Soviet child actress (born 1972)

Nataliya Evgenyevna Murashkevich (best known under her birth name, Natalya Guseva) (Ната́лия Евге́ньевна Гу́сева; born 15 February 1972) is a Soviet and Russian actress, who became well known in the Soviet Union for the leading role of Alisa Seleznyova in Guest from the Future (1984).

She graduated from Moscow State Academy of Fine Chemical Technology in 1995. In 2008, after a 20-year break from the spotlight, she participated in several film and television projects.

== Biography ==
Nataliya Yevgenyevna Guseva was born on February 15, 1972, in Zvenigorod. Her father was Evgeni Alexandrovich Gusev, a worker, and her mother was Galina Maksevna Guseva, a physician-therapist. In 1979 Natalya went to the first class of the Moscow Secondary School No. 692.

In 1983, an assistant from the Gorky Film Studio came to her school, who was looking for children with good diction. Natalya was one of the children selected and received an invitation to a tryout. As a result, her first role was as a schoolgirl in the children's short film Dangerous Trifles (1983), which was made in order to teach children traffic regulations. In this role, she caught the eye of an assistant to Pavel Arsenov, who was looking for a girl to play the role of Alisa Selezneva in the television series Guest from the Future. When meeting Arsenov, Natalya was so excited that when she was asked for her year of birth she mistakenly said 1872 instead of 1972.

============================================================

• WORK TO BE COMPLETED: Pick up the text about Natalya Guseva after its last sentence and continue it. The items that follow the text are not needed.

Records from a collection
============================================================

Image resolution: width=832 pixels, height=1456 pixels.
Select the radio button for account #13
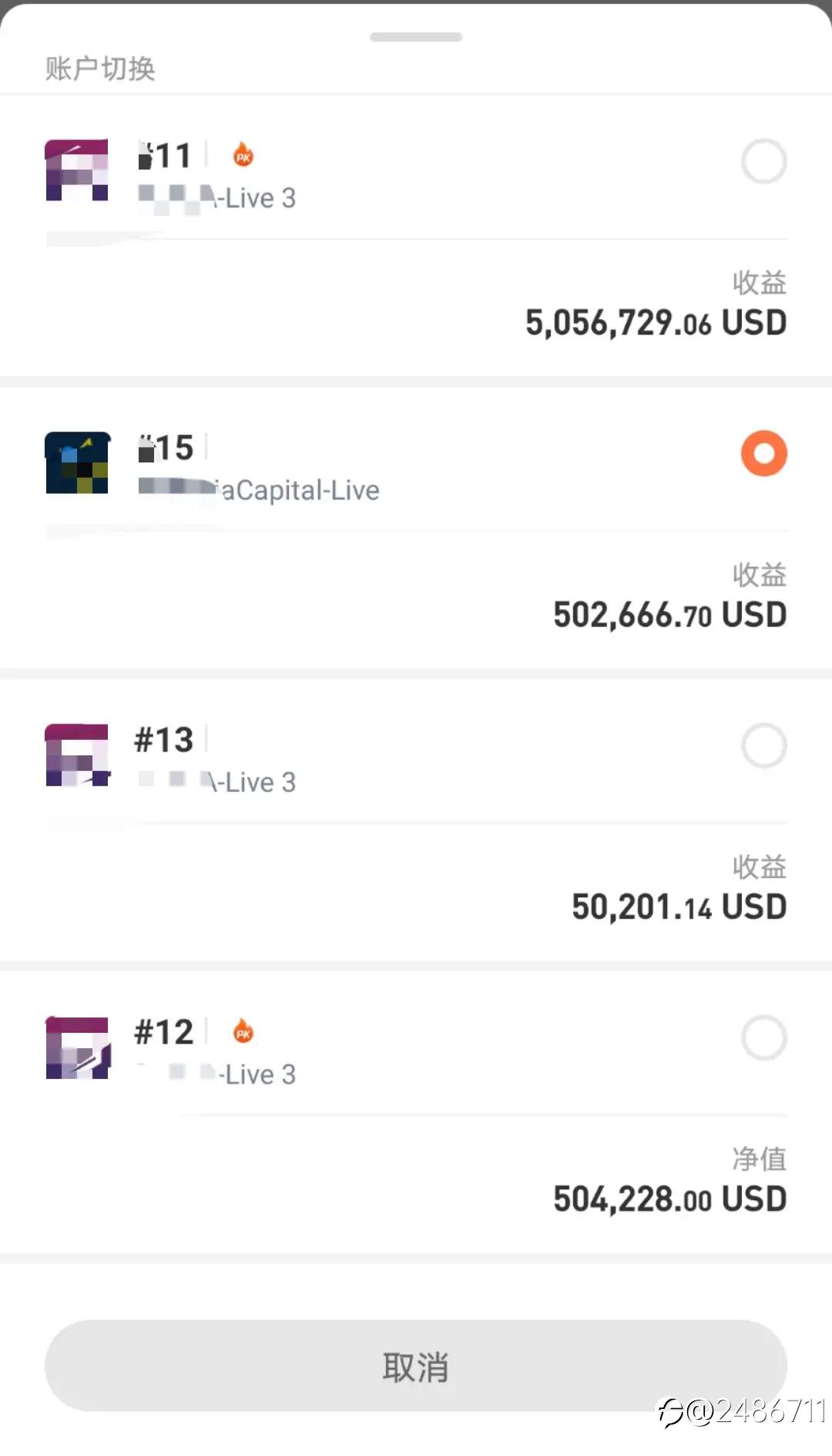point(763,745)
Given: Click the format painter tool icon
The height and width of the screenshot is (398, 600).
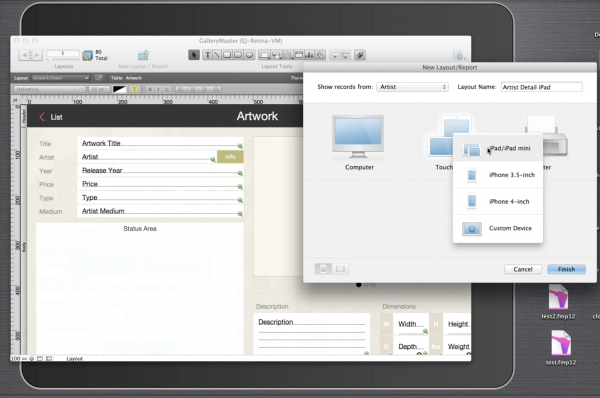Looking at the screenshot, I should [360, 55].
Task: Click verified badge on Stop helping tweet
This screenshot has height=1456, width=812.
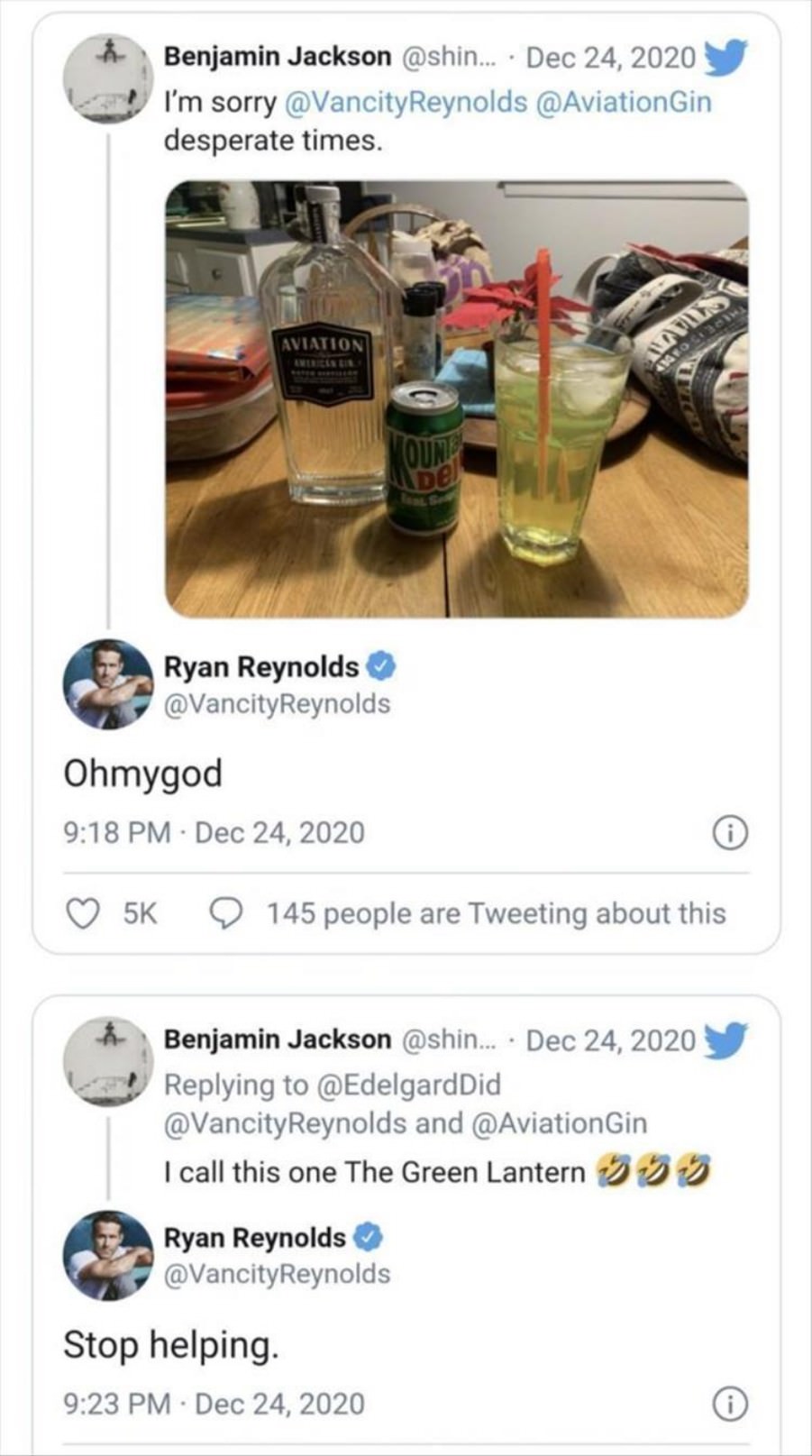Action: 368,1238
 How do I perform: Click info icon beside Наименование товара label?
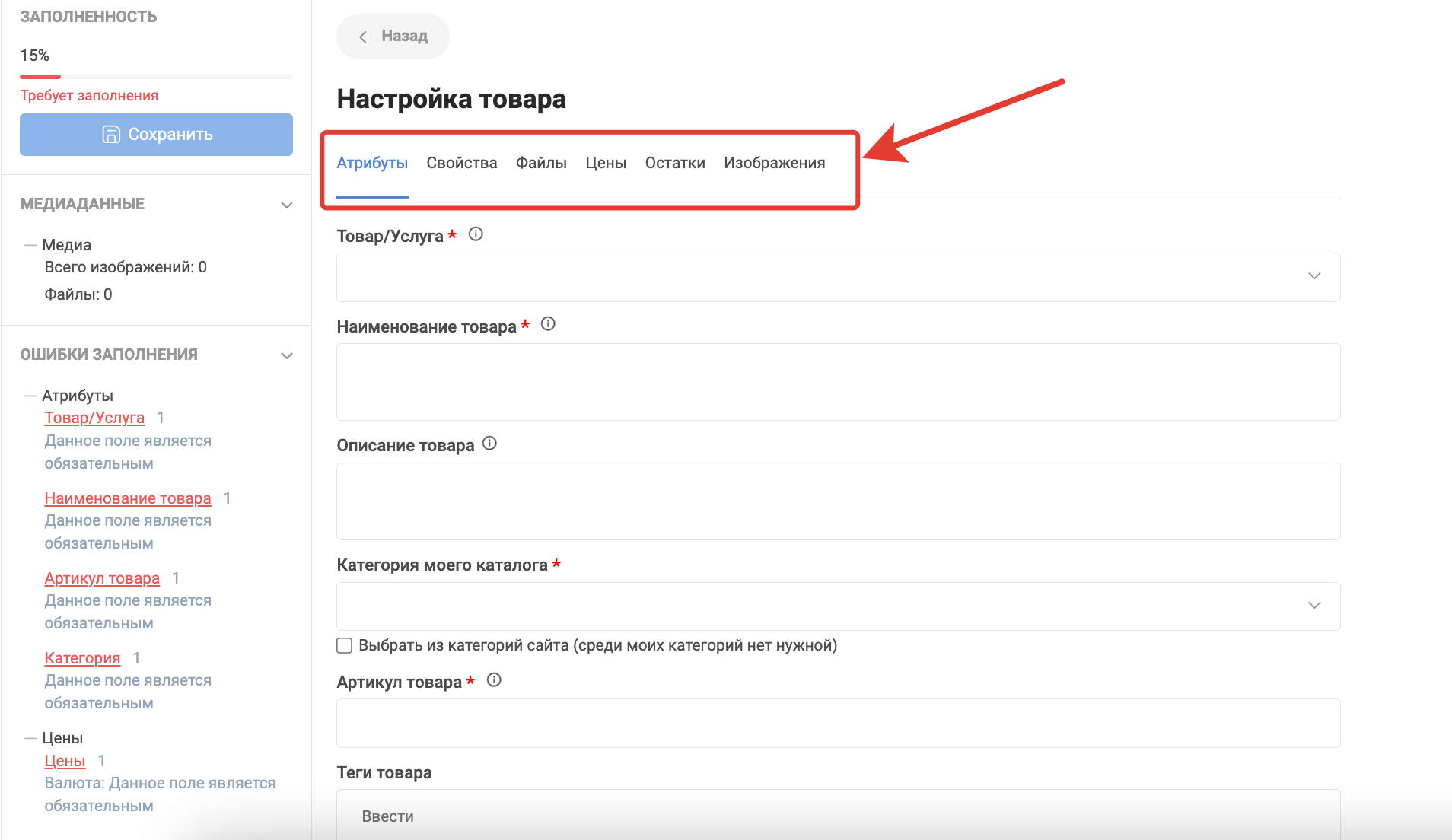coord(548,324)
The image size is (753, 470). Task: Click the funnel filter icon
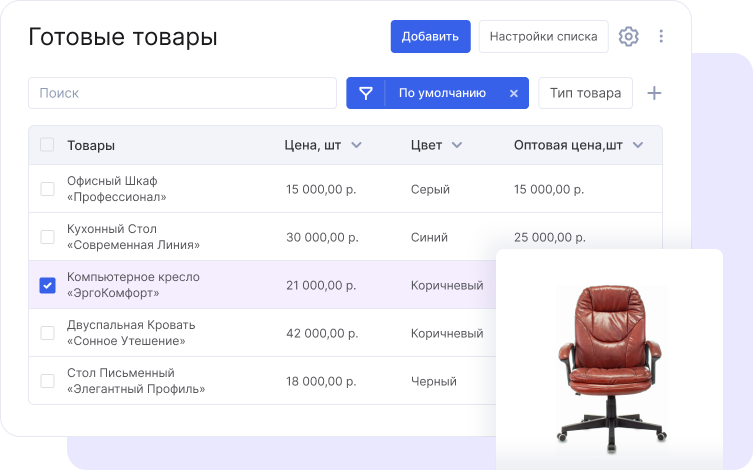[x=366, y=93]
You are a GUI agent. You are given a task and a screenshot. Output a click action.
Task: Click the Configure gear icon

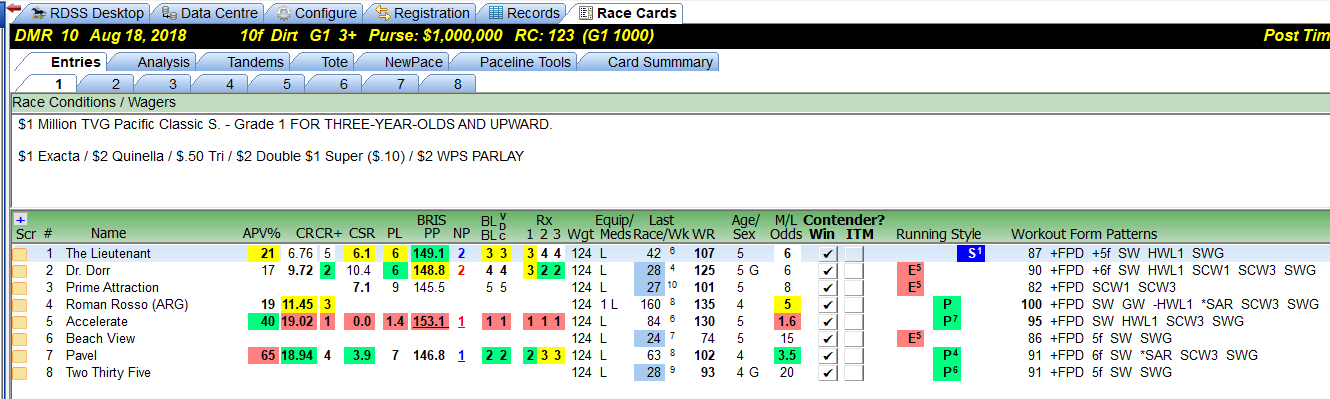coord(284,13)

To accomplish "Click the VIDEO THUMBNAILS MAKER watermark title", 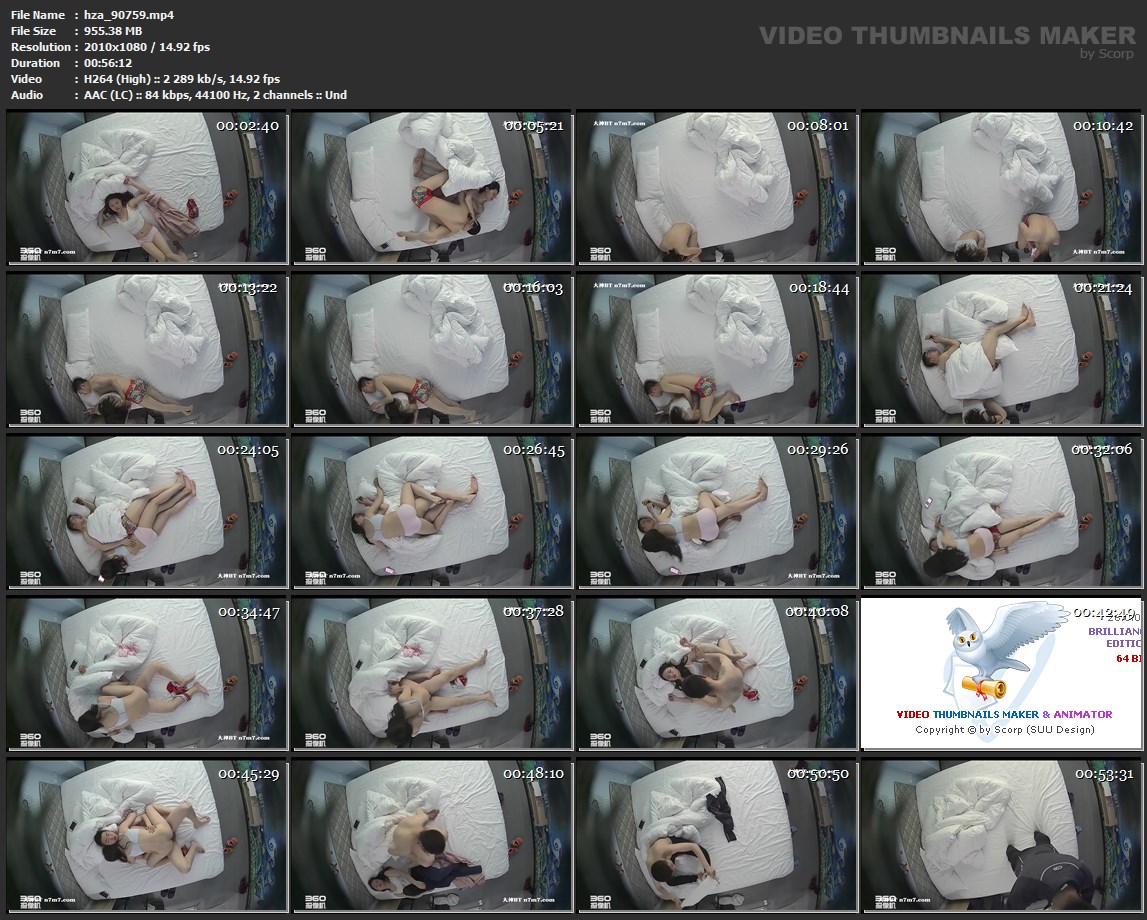I will 947,36.
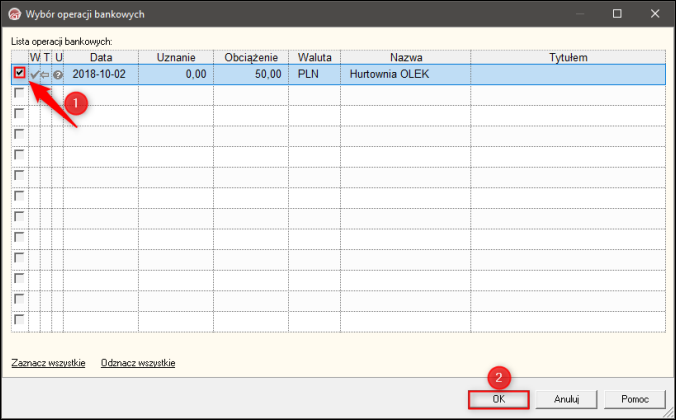Click the Anuluj button
Image resolution: width=676 pixels, height=420 pixels.
[566, 399]

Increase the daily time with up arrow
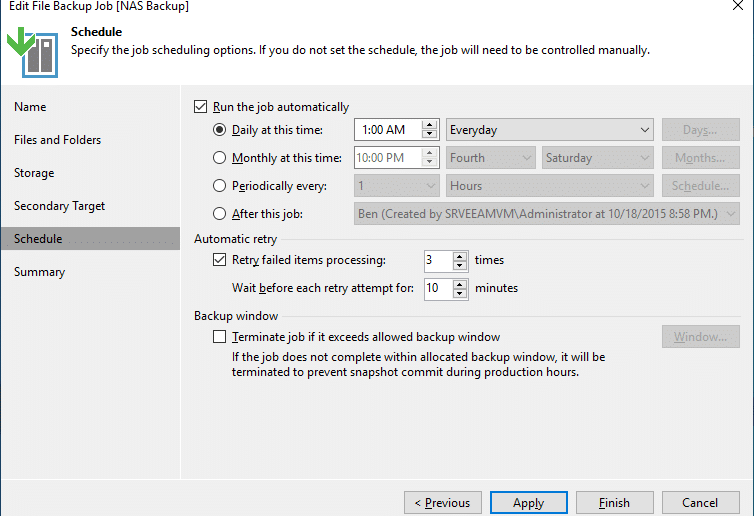pos(429,125)
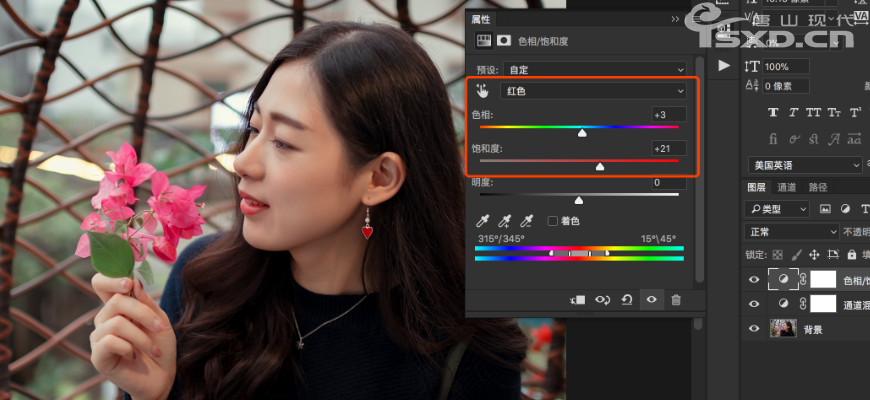Viewport: 870px width, 400px height.
Task: Open the 正常 blend mode dropdown
Action: pos(788,232)
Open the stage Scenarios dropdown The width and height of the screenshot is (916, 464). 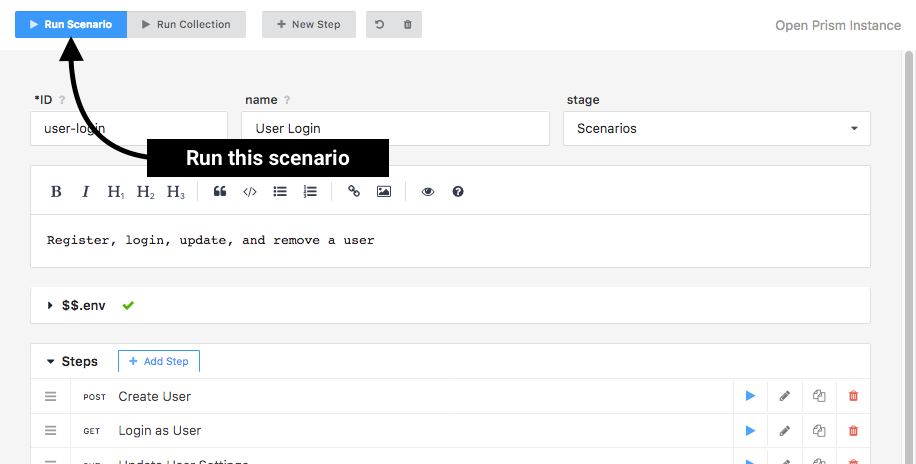tap(716, 128)
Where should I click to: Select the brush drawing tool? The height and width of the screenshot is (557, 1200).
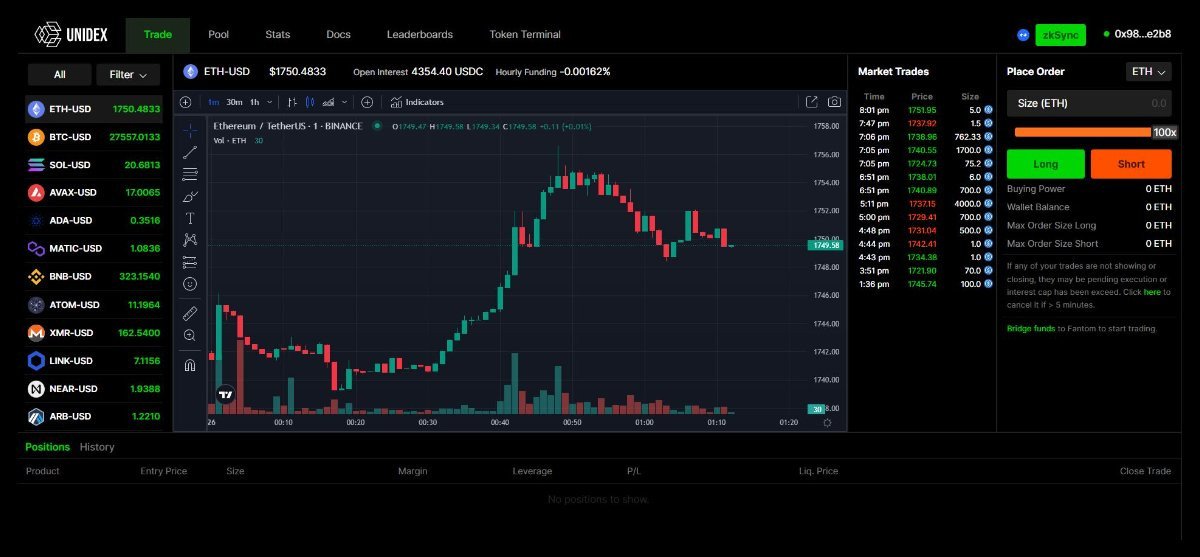[x=190, y=196]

============================================================

• OUTPUT:
Her role in the series made Nataliya extremely popular, and many Soviet schoolboys fell in love with her, leading to large quantities of fan mail (including from outside the Soviet Union). This phenomenon was known as "Alicemania" (Алисомания). Natalya was not ready for such fame, and for a while developed a problem with her posture: she walked with her head bowed low so that her fans would not recognize her. She starred in three other films during her career: The Race of the Century (1986), Lilac Ball (1987) and Will of the Universe (1988), but these films did not achieve the success of Guest from the Future. In The Race of the Century her role was relatively minor and episodic, and the film was a box-office failure. Lilac Ball was a sequel to Guest from the Future, but took a darker tone: Natalya again played Alisa Selezneva, but she was 14 years old during filming, and the character had moved on from that in Guest. After this, Natalya's film career came to a close. In 1989 she was offered the main role of Valery Nikolayev in the crime drama Crash – Cop's Daughter, but declined the offer as the plot contained many scenes of violence and she did not want to tarnish the image she had created of Alisa Selezneva. She later received several further offers of film roles, but refused them all, as the films contained, as she put it, "New Russian" scenes.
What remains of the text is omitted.